- Born: Alan J. Lacy October 19, 1953 (age 72) Cleveland, Tennessee
- Occupations: Businessman, executive
- Known for: Leading Sears, Roebuck & Co;

= Alan J. Lacy =

American businessman

Alan J. Lacy (born October 19, 1953) was the last chairman and CEO of Sears, Roebuck and Company, which was acquired by Kmart in 2005, at which point he became Vice Chairman of that organization.

==Early life and education==
Lacy was born in Cleveland, Tennessee. He graduated from Cleveland High School in 1971. Lacy earned a BS in Industrial Management from the Georgia Institute of Technology in 1975 and an MBA from Emory University in 1977.

==Career==

Lacy joined Sears in 1994 and served in a number of senior positions, including Chief Financial Officer, President-Credit and President-Services before being named CEO in 2000. He became CEO of Sears Holdings Corporation following the 2005 acquisition of Sears by Kmart Holdings and Vice Chairman prior to his departure in 2006.
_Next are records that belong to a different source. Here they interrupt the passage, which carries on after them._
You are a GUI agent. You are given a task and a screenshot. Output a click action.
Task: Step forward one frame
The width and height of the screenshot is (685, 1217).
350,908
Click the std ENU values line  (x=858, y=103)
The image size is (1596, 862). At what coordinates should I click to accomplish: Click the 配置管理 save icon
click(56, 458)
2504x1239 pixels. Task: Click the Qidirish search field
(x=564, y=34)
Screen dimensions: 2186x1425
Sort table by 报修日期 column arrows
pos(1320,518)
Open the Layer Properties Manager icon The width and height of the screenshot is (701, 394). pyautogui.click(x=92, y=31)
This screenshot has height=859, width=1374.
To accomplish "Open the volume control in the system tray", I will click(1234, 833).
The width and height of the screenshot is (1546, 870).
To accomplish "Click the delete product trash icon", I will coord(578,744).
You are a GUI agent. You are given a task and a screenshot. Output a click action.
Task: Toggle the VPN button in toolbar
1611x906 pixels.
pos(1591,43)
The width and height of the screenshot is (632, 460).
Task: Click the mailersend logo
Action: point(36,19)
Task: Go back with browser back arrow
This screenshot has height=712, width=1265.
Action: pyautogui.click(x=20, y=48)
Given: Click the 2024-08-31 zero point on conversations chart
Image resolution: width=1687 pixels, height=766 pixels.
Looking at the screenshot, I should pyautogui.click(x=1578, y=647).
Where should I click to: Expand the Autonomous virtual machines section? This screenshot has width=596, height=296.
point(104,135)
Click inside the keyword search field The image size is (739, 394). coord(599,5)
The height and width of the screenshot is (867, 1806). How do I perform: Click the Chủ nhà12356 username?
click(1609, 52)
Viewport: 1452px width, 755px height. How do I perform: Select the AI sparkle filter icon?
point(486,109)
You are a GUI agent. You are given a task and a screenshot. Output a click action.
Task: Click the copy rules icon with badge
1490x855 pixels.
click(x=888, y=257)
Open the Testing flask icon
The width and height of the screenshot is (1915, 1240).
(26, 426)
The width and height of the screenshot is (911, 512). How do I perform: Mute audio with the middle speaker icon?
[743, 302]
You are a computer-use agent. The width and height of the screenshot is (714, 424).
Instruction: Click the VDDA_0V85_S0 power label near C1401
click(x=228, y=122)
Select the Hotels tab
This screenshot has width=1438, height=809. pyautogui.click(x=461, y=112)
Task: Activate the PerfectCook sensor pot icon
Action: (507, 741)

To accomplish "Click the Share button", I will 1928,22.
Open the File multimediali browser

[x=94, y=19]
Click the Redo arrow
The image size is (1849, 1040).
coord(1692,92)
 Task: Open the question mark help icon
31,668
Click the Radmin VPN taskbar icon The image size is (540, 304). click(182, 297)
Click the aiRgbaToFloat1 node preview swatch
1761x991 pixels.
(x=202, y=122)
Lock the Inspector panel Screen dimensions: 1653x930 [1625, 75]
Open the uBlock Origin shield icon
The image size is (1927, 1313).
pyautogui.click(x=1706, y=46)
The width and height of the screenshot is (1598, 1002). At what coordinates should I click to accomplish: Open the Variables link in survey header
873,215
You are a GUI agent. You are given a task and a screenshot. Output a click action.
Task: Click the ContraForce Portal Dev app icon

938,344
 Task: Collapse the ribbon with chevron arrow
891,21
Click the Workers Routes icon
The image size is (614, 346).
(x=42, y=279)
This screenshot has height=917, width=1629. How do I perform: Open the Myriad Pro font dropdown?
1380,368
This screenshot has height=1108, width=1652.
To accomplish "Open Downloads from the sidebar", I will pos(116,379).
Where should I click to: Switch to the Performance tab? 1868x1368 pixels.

In addition to the sale of Sears to Kmart, Lacy's accomplishments included the acquisition of Lands' End, the sale of Sears credit operation to Citigroup and significant restructuring actions. Despite the competitive challenges Sears faced during his tenure as CEO, Sears' share price significantly outperformed the overall market and a number of key competitors (e.g. Wal-Mart and Home Depot). Prior to Sears, Lacy was in senior management positions with Kraft Foods and its former parent company Altria Group.

Lacy has served as a director of Bristol-Myers Squibb Company, Fidelity Funds (trustee), The Western Union Company, Sears, Roebuck and Co., Sears Holdings Corporation, Sears Canada Inc., the Economic Club of Chicago, and the National Retail Federation. He was a member of the Business Roundtable. He has also served as chairman of the Board of Dave and Buster's Entertainment, Inc. and as Senior Adviser to Oak Hill Capital Partners.

His non-profit activities include having served as a trustee of the Chicago Botanic Garden, the Lyric Opera of Chicago, the Field Museum of Natural History and as a director of the Center for Advanced Study in the Behavioral Sciences at Stanford University. He is a former trustee and board Chair of the National Parks Conservation Association. and trustee of the California Chapter of The Nature Conservancy.